▸ **Exercise description**
Below are entries. Copy exactly the lines running from the line that holds "Screen dimensions: 555x370" to the line that holds "Task: Click the pencil", with both ends included.

▸ **Exercise data**

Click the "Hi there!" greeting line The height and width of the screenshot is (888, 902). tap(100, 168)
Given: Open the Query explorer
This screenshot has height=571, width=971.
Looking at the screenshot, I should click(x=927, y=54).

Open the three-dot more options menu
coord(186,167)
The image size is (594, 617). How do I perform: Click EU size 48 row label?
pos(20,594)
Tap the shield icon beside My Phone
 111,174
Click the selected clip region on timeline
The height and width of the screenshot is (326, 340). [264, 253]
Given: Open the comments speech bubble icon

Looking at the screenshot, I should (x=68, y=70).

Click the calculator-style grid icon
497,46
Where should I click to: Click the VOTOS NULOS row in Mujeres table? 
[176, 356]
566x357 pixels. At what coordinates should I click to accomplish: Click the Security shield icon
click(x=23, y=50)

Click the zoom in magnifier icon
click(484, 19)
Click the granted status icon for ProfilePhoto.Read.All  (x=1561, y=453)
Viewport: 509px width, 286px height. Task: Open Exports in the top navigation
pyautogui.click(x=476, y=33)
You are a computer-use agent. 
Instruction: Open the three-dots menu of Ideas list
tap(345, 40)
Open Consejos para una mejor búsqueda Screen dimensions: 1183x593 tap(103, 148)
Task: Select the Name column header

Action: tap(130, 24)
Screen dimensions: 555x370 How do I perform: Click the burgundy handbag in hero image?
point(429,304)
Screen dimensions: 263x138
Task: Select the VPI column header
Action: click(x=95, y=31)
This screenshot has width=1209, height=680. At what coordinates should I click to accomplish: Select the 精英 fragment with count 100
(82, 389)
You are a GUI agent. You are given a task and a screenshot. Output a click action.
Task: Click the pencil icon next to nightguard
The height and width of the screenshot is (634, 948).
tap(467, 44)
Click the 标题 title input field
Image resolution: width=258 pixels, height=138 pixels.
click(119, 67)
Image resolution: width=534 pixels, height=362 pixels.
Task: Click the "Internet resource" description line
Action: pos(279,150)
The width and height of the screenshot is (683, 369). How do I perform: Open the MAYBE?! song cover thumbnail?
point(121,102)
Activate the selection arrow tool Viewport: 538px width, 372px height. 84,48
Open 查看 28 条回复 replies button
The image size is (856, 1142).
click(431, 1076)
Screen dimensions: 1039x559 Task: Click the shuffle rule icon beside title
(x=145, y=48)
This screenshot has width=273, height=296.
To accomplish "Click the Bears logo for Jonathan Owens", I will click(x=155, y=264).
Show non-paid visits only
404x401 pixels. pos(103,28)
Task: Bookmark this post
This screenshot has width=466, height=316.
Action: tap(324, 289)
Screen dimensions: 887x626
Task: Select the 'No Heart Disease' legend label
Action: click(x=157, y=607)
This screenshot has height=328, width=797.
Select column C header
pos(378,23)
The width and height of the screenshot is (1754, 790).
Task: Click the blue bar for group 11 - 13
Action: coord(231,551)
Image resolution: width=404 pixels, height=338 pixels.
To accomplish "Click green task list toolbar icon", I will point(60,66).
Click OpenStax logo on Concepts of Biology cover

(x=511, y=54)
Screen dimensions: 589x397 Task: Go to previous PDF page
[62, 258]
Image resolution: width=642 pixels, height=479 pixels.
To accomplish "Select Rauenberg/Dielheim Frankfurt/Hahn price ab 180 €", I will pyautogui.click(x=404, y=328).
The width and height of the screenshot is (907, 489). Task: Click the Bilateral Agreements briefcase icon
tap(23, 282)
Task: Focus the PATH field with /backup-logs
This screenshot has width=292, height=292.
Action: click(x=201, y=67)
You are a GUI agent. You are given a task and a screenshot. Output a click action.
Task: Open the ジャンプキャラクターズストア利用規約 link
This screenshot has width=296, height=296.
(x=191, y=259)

▸ **Result**
Screen dimensions: 555x370 How do I perform: Click the burgundy handbag in hero image?
point(429,304)
Screen dimensions: 263x138
Task: Select the VPI column header
Action: click(x=95, y=31)
This screenshot has width=1209, height=680. At what coordinates should I click to accomplish: Select the 精英 fragment with count 100
(82, 389)
You are a GUI agent. You are given a task and a screenshot. Output a click action.
Task: Click the pencil icon next to nightguard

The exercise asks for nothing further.